──────── SOURCE TEXT
Considerations above open the door to innovative research directions and challenges for the database research community, yet exploiting two opportunities: (i) computational and storage resource modeling and organization; (ii) Big Data programming models and (iii) processing power. This can be accomplished by means of actual powerful hardware and infrastructures as well as new programming models available at now.

Opportunity 1

The database storage systems are evolving towards decentralized commodity clusters that can scale in terms of capacity, processing power, and network throughput. The efforts that have been deployed to design such systems share simultaneously physical resources and data between applications. Cloud computing largely contributed in augmenting sharing capabilities of these systems thanks to their nice characteristics: elasticity, flexibility, on-demand storage and computing services.
────────────────
──────── DATA SECTION
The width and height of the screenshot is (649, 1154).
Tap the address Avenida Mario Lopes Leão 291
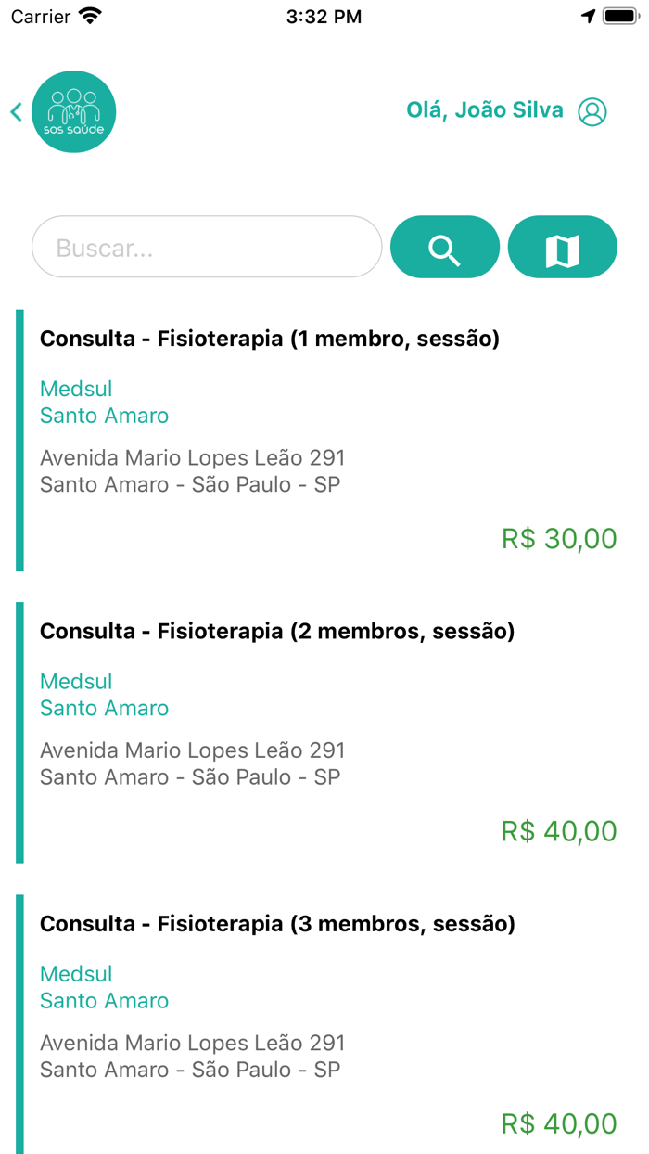pos(192,457)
────────────────
- **INSTRUCTION A**
From the database research text, set down the span that begins at the words "Considerations above open" and stops after "available at now.", matching its wording precisely.
- **INSTRUCTION B**
Supply the next part of the database research text, picking up right after its final sentence.

- **WRITTEN RESPONSE A**
Considerations above open the door to innovative research directions and challenges for the database research community, yet exploiting two opportunities: (i) computational and storage resource modeling and organization; (ii) Big Data programming models and (iii) processing power. This can be accomplished by means of actual powerful hardware and infrastructures as well as new programming models available at now.

- **WRITTEN RESPONSE B**
Opportunity 2

Despite the data deluge and spectacular power of machines, traditional programming languages show their limitations. A new generation of programming models has been proposed, known by Big Data programming models (Wu et al. 2017). They represent the style of programming and present the interface paradigm for developers to write big data application programs (Wu et al. 2017). A nice classification of these programming paradigms is given in Wu et al. (2017). The authors distinguished eight classes of programming models: (1) Mapreduce (e.g. Hadoop), (2) functional (e.g. Spark, Flink), (3) SQL-based (e.g. HiveQL, SparkSQL), Actor (e.g., Akka, Storm), (5) statistical and analytical (e.g. R, Mahout), (6) dataflow (e.g. Oozie, Dryad), (7) Bulk Synchronous Parallel (BSP) (e.g. Giraph, Hama) and hogh-level DSL (e.g. Pig Latin, Linq).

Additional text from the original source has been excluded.